Problem details: Where the records contain images, omit them, and repeat everything else word for word.

Records provided:
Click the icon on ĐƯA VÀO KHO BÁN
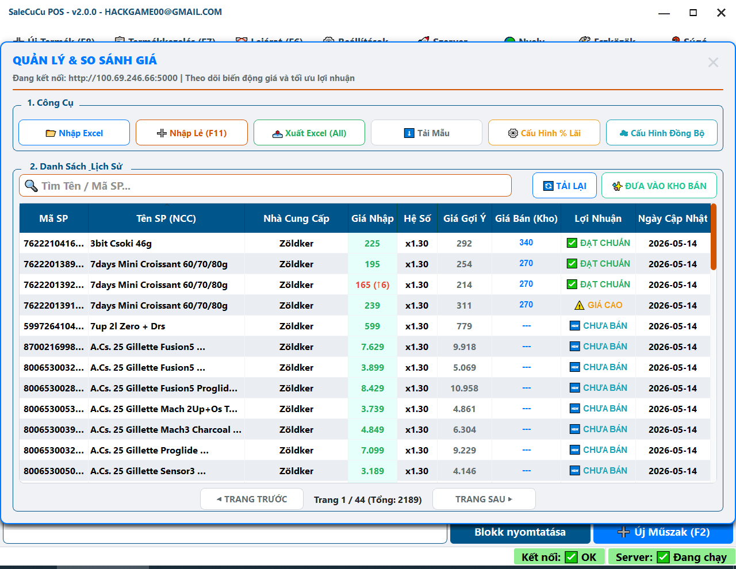Image resolution: width=736 pixels, height=569 pixels. (618, 186)
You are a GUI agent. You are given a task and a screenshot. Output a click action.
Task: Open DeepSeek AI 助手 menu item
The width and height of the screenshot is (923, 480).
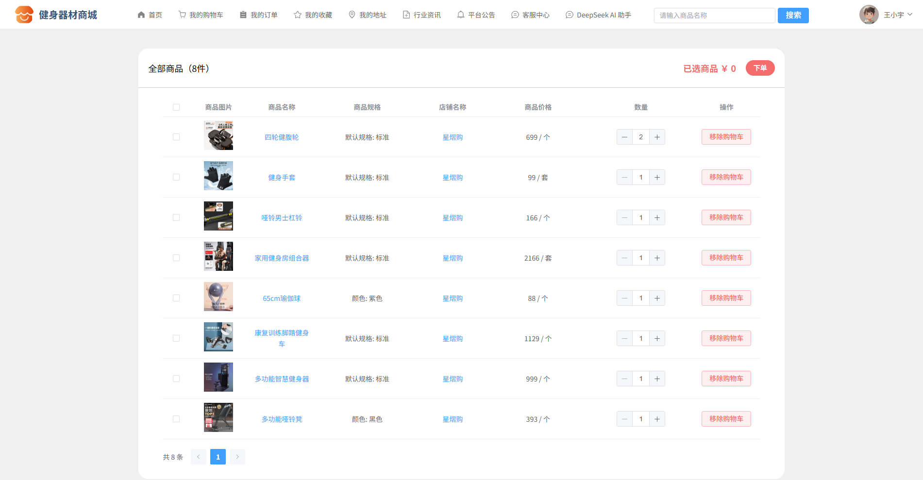point(598,15)
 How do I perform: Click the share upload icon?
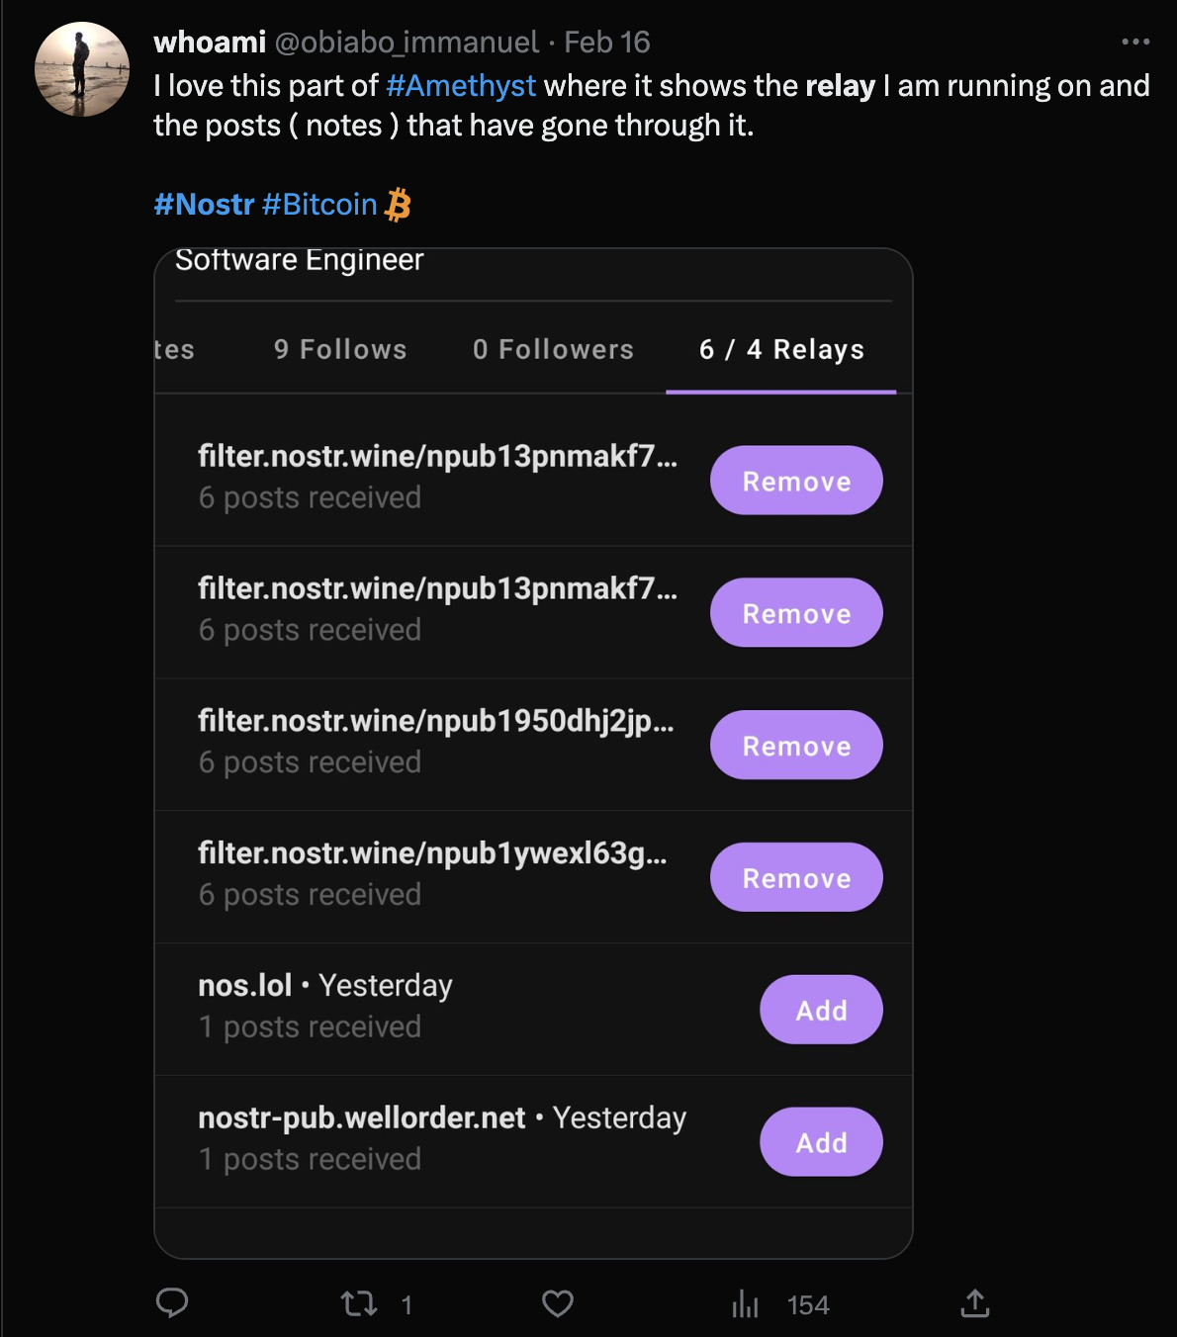pyautogui.click(x=974, y=1303)
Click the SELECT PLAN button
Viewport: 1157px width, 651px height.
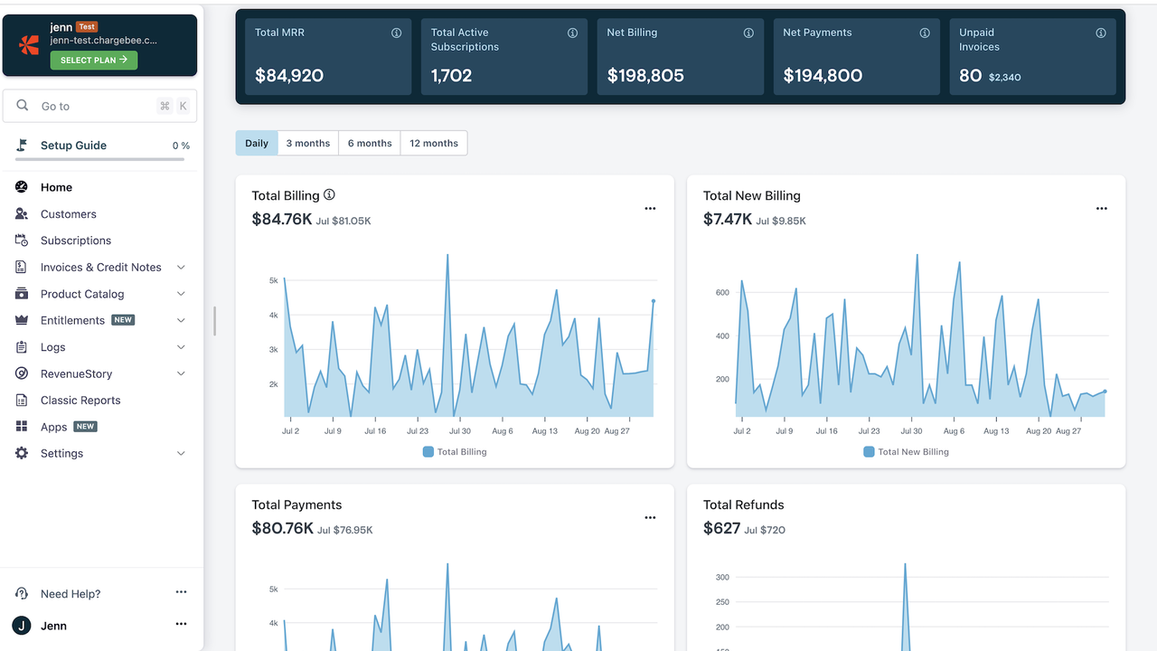point(94,60)
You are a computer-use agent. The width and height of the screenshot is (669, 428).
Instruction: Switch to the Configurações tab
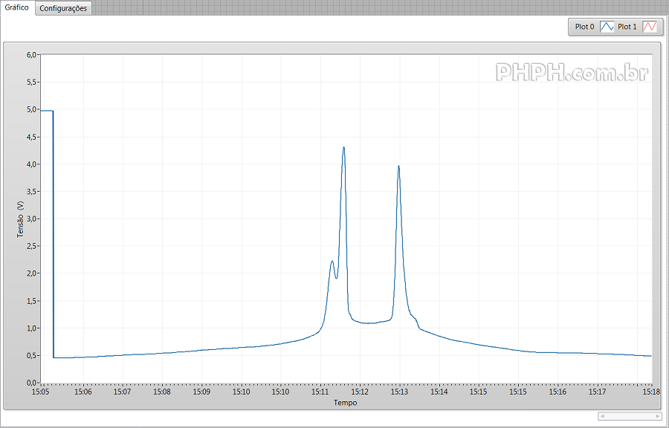pos(63,8)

Solution:
Click the icon on ĐƯA VÀO KHO BÁN
Image resolution: width=736 pixels, height=569 pixels. (618, 186)
You are a GUI agent. You are given a task and a screenshot. Output a click action.
Task: Open DeepSeek AI 助手 menu item
The width and height of the screenshot is (923, 480).
point(598,15)
 How do I perform: Click the share upload icon?
pyautogui.click(x=974, y=1303)
Click the SELECT PLAN button
Viewport: 1157px width, 651px height.
point(94,60)
You are a computer-use agent. The width and height of the screenshot is (669, 428).
Instruction: Switch to the Configurações tab
pos(63,8)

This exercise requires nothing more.